Work required:
Across the entries that follow, how many lines have the word "footer" in them? Give only the number.

(Data shown)

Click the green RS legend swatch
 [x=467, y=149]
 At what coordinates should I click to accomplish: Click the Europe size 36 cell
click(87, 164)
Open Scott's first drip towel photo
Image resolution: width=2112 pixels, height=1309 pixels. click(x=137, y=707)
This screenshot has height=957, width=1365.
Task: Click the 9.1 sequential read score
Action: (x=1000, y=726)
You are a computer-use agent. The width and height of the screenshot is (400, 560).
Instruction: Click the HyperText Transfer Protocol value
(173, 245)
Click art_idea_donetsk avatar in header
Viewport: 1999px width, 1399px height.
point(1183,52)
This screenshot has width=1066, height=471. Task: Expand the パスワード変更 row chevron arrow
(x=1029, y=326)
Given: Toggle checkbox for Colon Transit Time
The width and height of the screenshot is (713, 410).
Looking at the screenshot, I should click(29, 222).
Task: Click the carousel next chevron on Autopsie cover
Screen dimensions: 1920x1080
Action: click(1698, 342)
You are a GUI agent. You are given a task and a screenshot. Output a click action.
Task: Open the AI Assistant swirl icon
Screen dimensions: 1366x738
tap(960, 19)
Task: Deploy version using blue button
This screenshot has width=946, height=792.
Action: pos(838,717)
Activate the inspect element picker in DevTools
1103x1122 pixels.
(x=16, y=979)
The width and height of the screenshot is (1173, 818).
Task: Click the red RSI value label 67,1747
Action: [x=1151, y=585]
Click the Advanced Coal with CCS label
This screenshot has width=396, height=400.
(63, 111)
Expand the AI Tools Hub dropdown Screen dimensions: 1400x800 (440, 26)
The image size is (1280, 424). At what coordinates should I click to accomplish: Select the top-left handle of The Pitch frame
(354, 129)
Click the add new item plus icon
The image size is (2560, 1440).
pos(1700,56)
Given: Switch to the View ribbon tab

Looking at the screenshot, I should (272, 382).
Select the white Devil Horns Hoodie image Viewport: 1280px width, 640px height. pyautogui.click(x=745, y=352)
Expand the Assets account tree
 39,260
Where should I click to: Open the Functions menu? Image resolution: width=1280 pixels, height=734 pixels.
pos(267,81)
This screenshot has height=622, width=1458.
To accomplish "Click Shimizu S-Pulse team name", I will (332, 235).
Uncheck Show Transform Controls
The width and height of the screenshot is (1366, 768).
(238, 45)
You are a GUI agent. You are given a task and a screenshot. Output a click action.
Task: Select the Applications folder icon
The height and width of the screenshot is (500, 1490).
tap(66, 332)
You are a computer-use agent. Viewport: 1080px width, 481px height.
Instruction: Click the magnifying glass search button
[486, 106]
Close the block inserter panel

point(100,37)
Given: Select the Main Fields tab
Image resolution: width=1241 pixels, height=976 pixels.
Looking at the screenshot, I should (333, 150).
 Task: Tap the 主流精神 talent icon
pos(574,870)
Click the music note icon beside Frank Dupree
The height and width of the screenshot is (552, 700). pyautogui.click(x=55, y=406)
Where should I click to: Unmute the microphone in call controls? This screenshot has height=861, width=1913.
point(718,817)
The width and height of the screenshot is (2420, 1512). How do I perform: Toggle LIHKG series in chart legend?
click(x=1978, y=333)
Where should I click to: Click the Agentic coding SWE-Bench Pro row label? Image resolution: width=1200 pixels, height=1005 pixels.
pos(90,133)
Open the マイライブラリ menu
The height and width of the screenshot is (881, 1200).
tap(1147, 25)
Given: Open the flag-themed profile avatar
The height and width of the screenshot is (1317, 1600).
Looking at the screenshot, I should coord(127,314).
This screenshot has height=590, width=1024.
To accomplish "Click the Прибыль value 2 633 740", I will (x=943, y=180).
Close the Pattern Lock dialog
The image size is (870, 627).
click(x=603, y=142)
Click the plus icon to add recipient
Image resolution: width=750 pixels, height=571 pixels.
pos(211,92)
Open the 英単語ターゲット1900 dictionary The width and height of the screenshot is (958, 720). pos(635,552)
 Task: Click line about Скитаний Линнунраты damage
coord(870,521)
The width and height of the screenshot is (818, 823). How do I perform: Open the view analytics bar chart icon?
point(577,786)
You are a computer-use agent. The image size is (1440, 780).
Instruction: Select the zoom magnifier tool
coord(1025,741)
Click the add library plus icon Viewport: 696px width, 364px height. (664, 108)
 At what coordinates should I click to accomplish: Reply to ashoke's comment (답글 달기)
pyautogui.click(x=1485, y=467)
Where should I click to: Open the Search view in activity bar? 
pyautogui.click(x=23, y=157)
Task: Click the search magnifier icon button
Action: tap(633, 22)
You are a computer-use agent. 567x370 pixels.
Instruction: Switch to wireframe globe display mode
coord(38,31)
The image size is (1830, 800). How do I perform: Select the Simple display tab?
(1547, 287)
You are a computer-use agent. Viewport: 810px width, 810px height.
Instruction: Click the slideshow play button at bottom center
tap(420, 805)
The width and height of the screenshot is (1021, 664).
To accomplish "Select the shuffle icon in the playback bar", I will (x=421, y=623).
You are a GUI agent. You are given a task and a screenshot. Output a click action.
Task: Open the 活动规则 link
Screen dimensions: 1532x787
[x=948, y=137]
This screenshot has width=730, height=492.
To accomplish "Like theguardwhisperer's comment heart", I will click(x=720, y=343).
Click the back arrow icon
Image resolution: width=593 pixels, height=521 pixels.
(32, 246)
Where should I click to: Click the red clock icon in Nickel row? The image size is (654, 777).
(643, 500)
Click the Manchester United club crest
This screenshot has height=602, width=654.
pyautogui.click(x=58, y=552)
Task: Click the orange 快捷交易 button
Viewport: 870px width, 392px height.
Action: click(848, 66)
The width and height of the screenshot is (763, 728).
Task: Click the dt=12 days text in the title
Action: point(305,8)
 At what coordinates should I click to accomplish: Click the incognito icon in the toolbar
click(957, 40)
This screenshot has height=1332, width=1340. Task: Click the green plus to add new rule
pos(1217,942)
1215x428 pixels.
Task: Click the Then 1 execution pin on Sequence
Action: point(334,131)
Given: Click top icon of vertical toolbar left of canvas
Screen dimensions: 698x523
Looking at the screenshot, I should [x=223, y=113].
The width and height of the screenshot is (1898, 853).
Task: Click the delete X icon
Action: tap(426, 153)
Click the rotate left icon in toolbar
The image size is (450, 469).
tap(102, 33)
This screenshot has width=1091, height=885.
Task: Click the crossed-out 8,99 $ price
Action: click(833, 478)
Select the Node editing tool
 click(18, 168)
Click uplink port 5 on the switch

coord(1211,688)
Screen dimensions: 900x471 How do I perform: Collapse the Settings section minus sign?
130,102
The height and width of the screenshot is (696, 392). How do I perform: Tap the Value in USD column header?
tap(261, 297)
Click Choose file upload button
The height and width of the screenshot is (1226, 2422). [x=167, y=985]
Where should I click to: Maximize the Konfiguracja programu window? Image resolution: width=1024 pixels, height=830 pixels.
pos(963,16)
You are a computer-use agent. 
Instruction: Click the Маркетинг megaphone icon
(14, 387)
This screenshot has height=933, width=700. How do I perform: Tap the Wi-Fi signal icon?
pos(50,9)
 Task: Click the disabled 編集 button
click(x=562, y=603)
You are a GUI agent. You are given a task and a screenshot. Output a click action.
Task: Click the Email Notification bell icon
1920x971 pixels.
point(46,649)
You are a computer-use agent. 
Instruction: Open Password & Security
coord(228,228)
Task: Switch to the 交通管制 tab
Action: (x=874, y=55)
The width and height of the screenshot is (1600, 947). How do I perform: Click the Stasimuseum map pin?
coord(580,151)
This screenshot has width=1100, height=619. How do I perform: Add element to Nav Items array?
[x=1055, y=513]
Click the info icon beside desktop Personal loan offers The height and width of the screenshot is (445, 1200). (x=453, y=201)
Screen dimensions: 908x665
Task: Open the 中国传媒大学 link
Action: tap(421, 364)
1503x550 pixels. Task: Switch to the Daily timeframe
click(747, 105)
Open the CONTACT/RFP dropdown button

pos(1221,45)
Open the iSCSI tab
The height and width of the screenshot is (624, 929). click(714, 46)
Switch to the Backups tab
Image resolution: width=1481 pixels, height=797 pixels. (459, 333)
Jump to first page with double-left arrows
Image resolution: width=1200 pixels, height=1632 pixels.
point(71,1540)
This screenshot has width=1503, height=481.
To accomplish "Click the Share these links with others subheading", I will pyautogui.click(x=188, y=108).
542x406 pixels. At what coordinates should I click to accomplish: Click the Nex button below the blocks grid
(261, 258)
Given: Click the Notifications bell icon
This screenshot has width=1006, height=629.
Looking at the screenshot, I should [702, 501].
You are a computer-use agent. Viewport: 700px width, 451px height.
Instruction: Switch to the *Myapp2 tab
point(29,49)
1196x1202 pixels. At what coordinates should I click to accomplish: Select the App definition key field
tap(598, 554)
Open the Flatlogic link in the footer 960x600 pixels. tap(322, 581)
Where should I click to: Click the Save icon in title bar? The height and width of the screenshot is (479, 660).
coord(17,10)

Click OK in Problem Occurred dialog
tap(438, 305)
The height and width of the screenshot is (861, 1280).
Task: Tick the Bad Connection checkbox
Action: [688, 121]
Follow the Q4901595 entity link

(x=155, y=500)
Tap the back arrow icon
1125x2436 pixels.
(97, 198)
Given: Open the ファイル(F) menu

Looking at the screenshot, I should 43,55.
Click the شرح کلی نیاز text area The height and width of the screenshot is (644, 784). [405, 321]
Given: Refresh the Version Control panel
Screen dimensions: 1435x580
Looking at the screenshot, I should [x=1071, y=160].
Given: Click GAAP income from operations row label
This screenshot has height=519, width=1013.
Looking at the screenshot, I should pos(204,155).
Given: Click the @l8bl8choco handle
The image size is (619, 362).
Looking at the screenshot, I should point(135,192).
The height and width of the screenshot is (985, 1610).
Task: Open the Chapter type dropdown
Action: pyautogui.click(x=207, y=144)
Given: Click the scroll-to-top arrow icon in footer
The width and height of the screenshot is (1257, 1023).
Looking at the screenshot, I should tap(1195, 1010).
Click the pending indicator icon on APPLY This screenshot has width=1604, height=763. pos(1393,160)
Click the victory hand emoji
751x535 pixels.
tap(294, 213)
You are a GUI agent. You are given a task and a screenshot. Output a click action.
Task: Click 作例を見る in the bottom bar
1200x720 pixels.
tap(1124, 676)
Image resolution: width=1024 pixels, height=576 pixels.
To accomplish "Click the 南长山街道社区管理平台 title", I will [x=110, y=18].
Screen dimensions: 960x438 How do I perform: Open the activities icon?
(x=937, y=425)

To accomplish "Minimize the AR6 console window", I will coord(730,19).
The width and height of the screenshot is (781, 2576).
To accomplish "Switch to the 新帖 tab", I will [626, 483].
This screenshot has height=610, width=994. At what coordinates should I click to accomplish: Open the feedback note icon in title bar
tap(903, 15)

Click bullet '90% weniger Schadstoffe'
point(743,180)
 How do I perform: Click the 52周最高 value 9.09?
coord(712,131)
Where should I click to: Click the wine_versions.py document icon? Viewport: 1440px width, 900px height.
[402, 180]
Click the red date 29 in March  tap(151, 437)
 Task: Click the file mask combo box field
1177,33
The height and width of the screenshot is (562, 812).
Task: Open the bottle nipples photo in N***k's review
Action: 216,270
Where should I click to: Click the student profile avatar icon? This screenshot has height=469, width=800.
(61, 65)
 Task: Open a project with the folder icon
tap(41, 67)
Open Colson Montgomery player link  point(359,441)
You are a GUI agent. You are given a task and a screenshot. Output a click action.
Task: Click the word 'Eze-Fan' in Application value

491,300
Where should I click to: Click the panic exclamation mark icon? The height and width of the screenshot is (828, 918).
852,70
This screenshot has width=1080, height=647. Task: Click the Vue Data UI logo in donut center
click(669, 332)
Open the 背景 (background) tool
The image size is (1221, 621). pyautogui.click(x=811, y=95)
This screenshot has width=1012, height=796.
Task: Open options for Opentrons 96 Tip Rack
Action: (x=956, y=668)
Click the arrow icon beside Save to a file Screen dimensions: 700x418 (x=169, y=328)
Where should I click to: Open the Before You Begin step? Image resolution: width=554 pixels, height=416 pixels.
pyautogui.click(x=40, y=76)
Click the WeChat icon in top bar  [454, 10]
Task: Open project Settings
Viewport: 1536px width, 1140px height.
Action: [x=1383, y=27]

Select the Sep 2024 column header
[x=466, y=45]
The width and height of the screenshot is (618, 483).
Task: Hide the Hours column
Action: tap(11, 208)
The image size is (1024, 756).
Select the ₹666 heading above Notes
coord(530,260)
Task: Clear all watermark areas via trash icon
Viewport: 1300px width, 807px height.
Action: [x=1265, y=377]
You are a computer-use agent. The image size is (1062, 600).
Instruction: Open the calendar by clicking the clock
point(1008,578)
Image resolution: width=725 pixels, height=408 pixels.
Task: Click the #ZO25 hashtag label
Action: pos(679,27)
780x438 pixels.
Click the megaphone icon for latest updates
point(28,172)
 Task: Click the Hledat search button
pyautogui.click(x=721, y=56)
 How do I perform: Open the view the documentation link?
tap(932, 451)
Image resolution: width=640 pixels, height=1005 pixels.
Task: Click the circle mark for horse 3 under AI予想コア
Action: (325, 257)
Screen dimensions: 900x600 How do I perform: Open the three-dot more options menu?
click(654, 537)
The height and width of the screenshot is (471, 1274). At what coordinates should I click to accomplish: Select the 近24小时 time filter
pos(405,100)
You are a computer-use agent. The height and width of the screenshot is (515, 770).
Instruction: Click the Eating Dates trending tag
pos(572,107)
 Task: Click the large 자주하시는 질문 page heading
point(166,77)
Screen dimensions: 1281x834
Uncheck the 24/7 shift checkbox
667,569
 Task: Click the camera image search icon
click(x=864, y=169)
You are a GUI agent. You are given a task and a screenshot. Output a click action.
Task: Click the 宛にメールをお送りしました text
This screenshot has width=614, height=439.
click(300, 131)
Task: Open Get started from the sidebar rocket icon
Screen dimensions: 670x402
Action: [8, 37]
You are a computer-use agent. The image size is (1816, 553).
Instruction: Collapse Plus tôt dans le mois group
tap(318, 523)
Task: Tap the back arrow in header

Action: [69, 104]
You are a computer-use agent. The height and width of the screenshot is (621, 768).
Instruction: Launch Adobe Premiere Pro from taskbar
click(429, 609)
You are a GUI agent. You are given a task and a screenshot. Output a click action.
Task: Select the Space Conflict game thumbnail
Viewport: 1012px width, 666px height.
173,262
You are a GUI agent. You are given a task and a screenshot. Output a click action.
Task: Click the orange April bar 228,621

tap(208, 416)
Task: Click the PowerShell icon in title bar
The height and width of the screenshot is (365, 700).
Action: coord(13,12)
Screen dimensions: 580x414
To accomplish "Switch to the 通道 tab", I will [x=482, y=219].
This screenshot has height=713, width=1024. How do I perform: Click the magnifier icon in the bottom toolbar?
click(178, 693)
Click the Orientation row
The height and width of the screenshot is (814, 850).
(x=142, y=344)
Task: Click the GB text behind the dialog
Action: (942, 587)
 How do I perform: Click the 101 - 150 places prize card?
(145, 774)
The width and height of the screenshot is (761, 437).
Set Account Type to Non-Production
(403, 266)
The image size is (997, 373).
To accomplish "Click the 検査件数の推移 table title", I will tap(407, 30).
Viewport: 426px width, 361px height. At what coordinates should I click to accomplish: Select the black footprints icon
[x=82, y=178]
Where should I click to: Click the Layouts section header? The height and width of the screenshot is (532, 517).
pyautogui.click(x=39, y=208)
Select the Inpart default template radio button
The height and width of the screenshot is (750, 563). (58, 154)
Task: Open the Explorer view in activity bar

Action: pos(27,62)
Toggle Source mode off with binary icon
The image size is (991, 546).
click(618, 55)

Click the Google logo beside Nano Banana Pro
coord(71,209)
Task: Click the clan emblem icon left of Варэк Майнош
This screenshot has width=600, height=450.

(End Data shown)

Solved exercise:
2